> **Task**: The task calls for every entry to be printed word for word, without the images.

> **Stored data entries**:
━━━━

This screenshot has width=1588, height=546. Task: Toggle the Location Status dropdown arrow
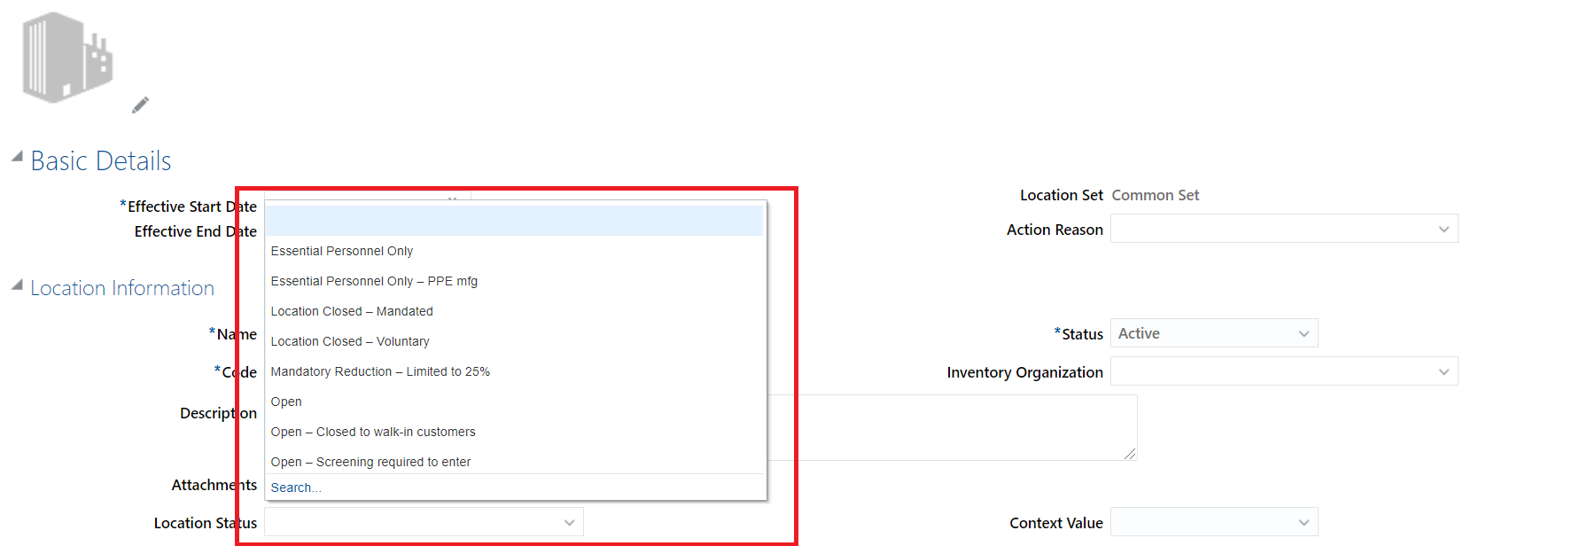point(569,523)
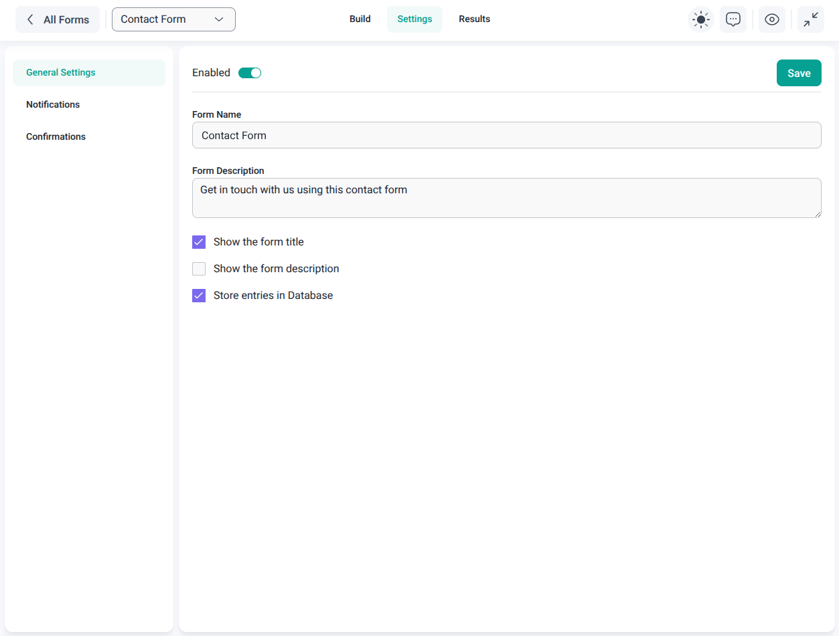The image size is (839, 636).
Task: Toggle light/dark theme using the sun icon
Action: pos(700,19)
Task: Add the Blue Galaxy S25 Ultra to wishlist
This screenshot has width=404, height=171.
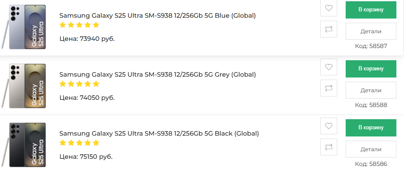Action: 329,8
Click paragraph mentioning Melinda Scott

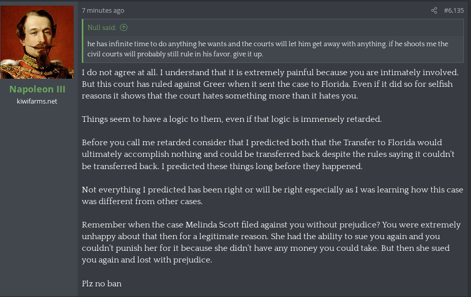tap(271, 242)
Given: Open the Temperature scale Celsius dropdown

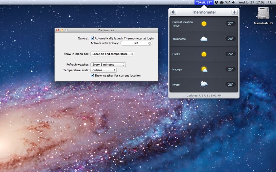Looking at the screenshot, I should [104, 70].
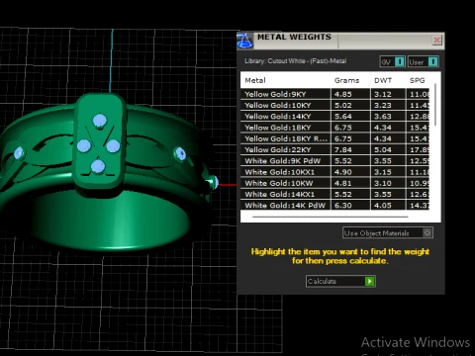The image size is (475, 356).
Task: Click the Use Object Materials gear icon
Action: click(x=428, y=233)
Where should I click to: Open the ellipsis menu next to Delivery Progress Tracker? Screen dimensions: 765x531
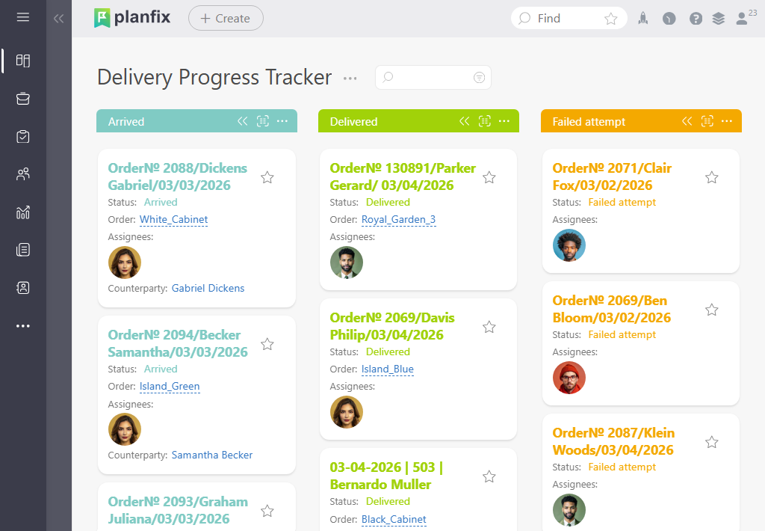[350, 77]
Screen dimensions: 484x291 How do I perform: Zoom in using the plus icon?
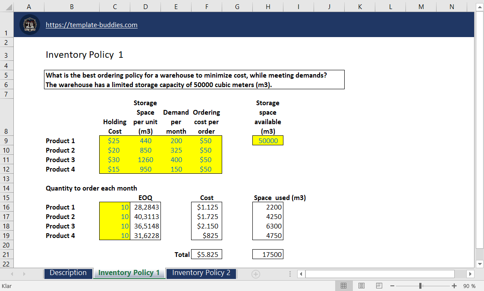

━━━━

> **Solved problem**:
This screenshot has width=1588, height=546. Task: Toggle the Location Status dropdown arrow
point(569,523)
The image size is (839, 636).
Task: Toggle light/dark theme using the sun icon
Action: pos(700,19)
Task: Add the Blue Galaxy S25 Ultra to wishlist
This screenshot has width=404, height=171.
Action: 329,8
Click paragraph mentioning Melinda Scott

tap(271, 242)
Given: Open the Temperature scale Celsius dropdown

Looking at the screenshot, I should [104, 70].
The image size is (475, 356).
Task: Click the Use Object Materials gear icon
Action: click(x=428, y=233)
Where should I click to: Open the ellipsis menu next to Delivery Progress Tracker? Screen dimensions: 765x531
[350, 77]
Screen dimensions: 484x291 How do I perform: Zoom in using the plus icon?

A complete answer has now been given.